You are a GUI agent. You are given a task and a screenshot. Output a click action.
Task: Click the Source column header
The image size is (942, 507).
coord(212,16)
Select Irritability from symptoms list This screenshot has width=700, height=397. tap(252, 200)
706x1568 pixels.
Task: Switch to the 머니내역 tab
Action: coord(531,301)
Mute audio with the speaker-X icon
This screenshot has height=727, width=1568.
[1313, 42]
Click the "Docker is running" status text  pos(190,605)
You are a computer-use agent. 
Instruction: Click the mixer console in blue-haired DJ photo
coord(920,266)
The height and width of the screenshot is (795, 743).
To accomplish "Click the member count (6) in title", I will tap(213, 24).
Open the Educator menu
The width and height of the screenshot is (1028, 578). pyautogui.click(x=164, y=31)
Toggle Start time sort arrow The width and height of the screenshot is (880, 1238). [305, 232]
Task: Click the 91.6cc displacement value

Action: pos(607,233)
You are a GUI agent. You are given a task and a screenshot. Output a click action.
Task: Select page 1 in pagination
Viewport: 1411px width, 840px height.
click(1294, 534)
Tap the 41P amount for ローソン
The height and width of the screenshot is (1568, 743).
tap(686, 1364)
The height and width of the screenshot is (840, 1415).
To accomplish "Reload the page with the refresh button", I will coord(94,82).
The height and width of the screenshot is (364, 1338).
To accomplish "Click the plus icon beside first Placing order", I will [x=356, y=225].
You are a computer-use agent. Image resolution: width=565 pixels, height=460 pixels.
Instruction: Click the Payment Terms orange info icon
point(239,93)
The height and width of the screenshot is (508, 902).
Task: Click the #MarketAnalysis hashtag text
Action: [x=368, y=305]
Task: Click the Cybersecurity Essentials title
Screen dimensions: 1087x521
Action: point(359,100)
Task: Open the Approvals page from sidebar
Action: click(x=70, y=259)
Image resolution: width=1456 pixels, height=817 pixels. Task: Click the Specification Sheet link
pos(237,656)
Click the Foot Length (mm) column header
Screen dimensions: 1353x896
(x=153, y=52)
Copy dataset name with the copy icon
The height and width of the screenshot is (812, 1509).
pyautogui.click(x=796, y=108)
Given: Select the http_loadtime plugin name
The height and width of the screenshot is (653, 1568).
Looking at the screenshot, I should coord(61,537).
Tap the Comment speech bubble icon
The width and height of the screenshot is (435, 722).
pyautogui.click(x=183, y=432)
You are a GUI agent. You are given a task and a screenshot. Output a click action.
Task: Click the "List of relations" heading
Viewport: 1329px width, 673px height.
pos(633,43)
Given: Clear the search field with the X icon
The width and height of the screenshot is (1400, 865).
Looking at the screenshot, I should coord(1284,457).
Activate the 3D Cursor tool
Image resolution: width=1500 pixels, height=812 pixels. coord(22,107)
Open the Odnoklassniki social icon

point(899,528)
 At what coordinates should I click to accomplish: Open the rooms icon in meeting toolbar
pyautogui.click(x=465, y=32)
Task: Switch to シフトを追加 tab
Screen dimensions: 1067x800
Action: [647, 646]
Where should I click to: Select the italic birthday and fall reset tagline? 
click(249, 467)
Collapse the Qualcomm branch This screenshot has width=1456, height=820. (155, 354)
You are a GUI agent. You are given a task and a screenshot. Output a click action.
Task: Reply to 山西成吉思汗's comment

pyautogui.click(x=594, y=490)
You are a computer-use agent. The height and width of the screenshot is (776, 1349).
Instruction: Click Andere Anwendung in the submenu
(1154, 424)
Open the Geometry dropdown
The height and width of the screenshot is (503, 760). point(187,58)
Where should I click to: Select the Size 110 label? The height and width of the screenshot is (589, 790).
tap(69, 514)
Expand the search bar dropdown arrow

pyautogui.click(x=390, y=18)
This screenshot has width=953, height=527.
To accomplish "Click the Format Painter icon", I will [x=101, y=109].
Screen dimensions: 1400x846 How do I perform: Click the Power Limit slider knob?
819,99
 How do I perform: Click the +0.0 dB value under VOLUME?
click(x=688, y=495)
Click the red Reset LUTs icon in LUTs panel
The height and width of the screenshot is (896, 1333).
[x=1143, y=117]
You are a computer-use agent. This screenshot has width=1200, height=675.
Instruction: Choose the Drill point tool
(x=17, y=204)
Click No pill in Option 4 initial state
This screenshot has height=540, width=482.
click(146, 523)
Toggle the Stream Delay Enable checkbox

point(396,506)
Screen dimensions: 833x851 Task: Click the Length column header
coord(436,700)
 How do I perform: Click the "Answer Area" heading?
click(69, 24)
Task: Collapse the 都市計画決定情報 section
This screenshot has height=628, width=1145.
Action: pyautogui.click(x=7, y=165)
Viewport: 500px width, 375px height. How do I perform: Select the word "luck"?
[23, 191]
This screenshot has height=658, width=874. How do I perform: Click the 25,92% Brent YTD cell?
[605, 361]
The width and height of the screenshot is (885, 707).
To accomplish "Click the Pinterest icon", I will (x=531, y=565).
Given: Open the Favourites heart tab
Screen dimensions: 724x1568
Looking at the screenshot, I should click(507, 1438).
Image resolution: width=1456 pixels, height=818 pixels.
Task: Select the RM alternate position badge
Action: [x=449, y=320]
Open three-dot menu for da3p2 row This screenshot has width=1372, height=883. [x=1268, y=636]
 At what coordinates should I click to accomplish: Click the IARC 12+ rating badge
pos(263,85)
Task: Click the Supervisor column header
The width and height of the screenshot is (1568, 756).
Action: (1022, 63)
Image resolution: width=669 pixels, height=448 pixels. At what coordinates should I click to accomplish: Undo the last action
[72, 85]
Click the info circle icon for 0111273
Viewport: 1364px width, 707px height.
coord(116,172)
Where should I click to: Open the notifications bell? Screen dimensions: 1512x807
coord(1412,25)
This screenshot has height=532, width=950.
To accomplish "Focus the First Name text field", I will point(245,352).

━━━━━━━━━━━━━━━━

#### [Your instructions]
Exactly as they appear, restate all of the entries.

#### [Result for this task]
You are a GUI agent. You are given a task and a screenshot. Output a click action.
Task: Click the Source column header
The image size is (942, 507).
coord(212,16)
Select Irritability from symptoms list This screenshot has width=700, height=397. tap(252, 200)
706x1568 pixels.
Task: Switch to the 머니내역 tab
Action: coord(531,301)
Mute audio with the speaker-X icon
This screenshot has height=727, width=1568.
[1313, 42]
Click the "Docker is running" status text  pos(190,605)
You are a computer-use agent. 
Instruction: Click the mixer console in blue-haired DJ photo
coord(920,266)
The height and width of the screenshot is (795, 743).
To accomplish "Click the member count (6) in title", I will tap(213, 24).
Open the Educator menu
The width and height of the screenshot is (1028, 578). pyautogui.click(x=164, y=31)
Toggle Start time sort arrow The width and height of the screenshot is (880, 1238). [305, 232]
Task: Click the 91.6cc displacement value

Action: pos(607,233)
You are a GUI agent. You are given a task and a screenshot. Output a click action.
Task: Select page 1 in pagination
Viewport: 1411px width, 840px height.
click(1294, 534)
Tap the 41P amount for ローソン
The height and width of the screenshot is (1568, 743).
tap(686, 1364)
The height and width of the screenshot is (840, 1415).
To accomplish "Reload the page with the refresh button", I will coord(94,82).
The height and width of the screenshot is (364, 1338).
To accomplish "Click the plus icon beside first Placing order", I will [x=356, y=225].
You are a computer-use agent. Image resolution: width=565 pixels, height=460 pixels.
Instruction: Click the Payment Terms orange info icon
point(239,93)
The height and width of the screenshot is (508, 902).
Task: Click the #MarketAnalysis hashtag text
Action: [x=368, y=305]
Task: Click the Cybersecurity Essentials title
Screen dimensions: 1087x521
Action: point(359,100)
Task: Open the Approvals page from sidebar
Action: click(x=70, y=259)
Image resolution: width=1456 pixels, height=817 pixels. Task: Click the Specification Sheet link
pos(237,656)
Click the Foot Length (mm) column header
Screen dimensions: 1353x896
(x=153, y=52)
Copy dataset name with the copy icon
The height and width of the screenshot is (812, 1509).
pyautogui.click(x=796, y=108)
Given: Select the http_loadtime plugin name
The height and width of the screenshot is (653, 1568).
Looking at the screenshot, I should coord(61,537).
Tap the Comment speech bubble icon
The width and height of the screenshot is (435, 722).
pyautogui.click(x=183, y=432)
You are a GUI agent. You are given a task and a screenshot. Output a click action.
Task: Click the "List of relations" heading
Viewport: 1329px width, 673px height.
pos(633,43)
Given: Clear the search field with the X icon
The width and height of the screenshot is (1400, 865).
Looking at the screenshot, I should coord(1284,457).
Activate the 3D Cursor tool
Image resolution: width=1500 pixels, height=812 pixels. coord(22,107)
Open the Odnoklassniki social icon

point(899,528)
 At what coordinates should I click to accomplish: Open the rooms icon in meeting toolbar
pyautogui.click(x=465, y=32)
Task: Switch to シフトを追加 tab
Screen dimensions: 1067x800
Action: [647, 646]
Where should I click to: Select the italic birthday and fall reset tagline? 
click(249, 467)
Collapse the Qualcomm branch This screenshot has width=1456, height=820. (155, 354)
You are a GUI agent. You are given a task and a screenshot. Output a click action.
Task: Reply to 山西成吉思汗's comment

pyautogui.click(x=594, y=490)
You are a computer-use agent. The height and width of the screenshot is (776, 1349).
Instruction: Click Andere Anwendung in the submenu
(1154, 424)
Open the Geometry dropdown
The height and width of the screenshot is (503, 760). point(187,58)
Where should I click to: Select the Size 110 label? The height and width of the screenshot is (589, 790).
tap(69, 514)
Expand the search bar dropdown arrow

pyautogui.click(x=390, y=18)
This screenshot has width=953, height=527.
To accomplish "Click the Format Painter icon", I will [x=101, y=109].
Screen dimensions: 1400x846 How do I perform: Click the Power Limit slider knob?
819,99
 How do I perform: Click the +0.0 dB value under VOLUME?
click(x=688, y=495)
Click the red Reset LUTs icon in LUTs panel
The height and width of the screenshot is (896, 1333).
[x=1143, y=117]
You are a computer-use agent. This screenshot has width=1200, height=675.
Instruction: Choose the Drill point tool
(x=17, y=204)
Click No pill in Option 4 initial state
This screenshot has height=540, width=482.
click(146, 523)
Toggle the Stream Delay Enable checkbox

point(396,506)
Screen dimensions: 833x851 Task: Click the Length column header
coord(436,700)
 How do I perform: Click the "Answer Area" heading?
click(69, 24)
Task: Collapse the 都市計画決定情報 section
This screenshot has height=628, width=1145.
Action: pyautogui.click(x=7, y=165)
Viewport: 500px width, 375px height. How do I perform: Select the word "luck"?
[23, 191]
This screenshot has height=658, width=874. How do I perform: Click the 25,92% Brent YTD cell?
[605, 361]
The width and height of the screenshot is (885, 707).
To accomplish "Click the Pinterest icon", I will (x=531, y=565).
Given: Open the Favourites heart tab
Screen dimensions: 724x1568
Looking at the screenshot, I should click(507, 1438).
Image resolution: width=1456 pixels, height=818 pixels.
Task: Select the RM alternate position badge
Action: [x=449, y=320]
Open three-dot menu for da3p2 row This screenshot has width=1372, height=883. [x=1268, y=636]
 At what coordinates should I click to accomplish: Click the IARC 12+ rating badge
pos(263,85)
Task: Click the Supervisor column header
The width and height of the screenshot is (1568, 756).
Action: (1022, 63)
Image resolution: width=669 pixels, height=448 pixels. At what coordinates should I click to accomplish: Undo the last action
[72, 85]
Click the info circle icon for 0111273
Viewport: 1364px width, 707px height.
coord(116,172)
Where should I click to: Open the notifications bell? Screen dimensions: 1512x807
coord(1412,25)
This screenshot has height=532, width=950.
To accomplish "Focus the First Name text field", I will point(245,352).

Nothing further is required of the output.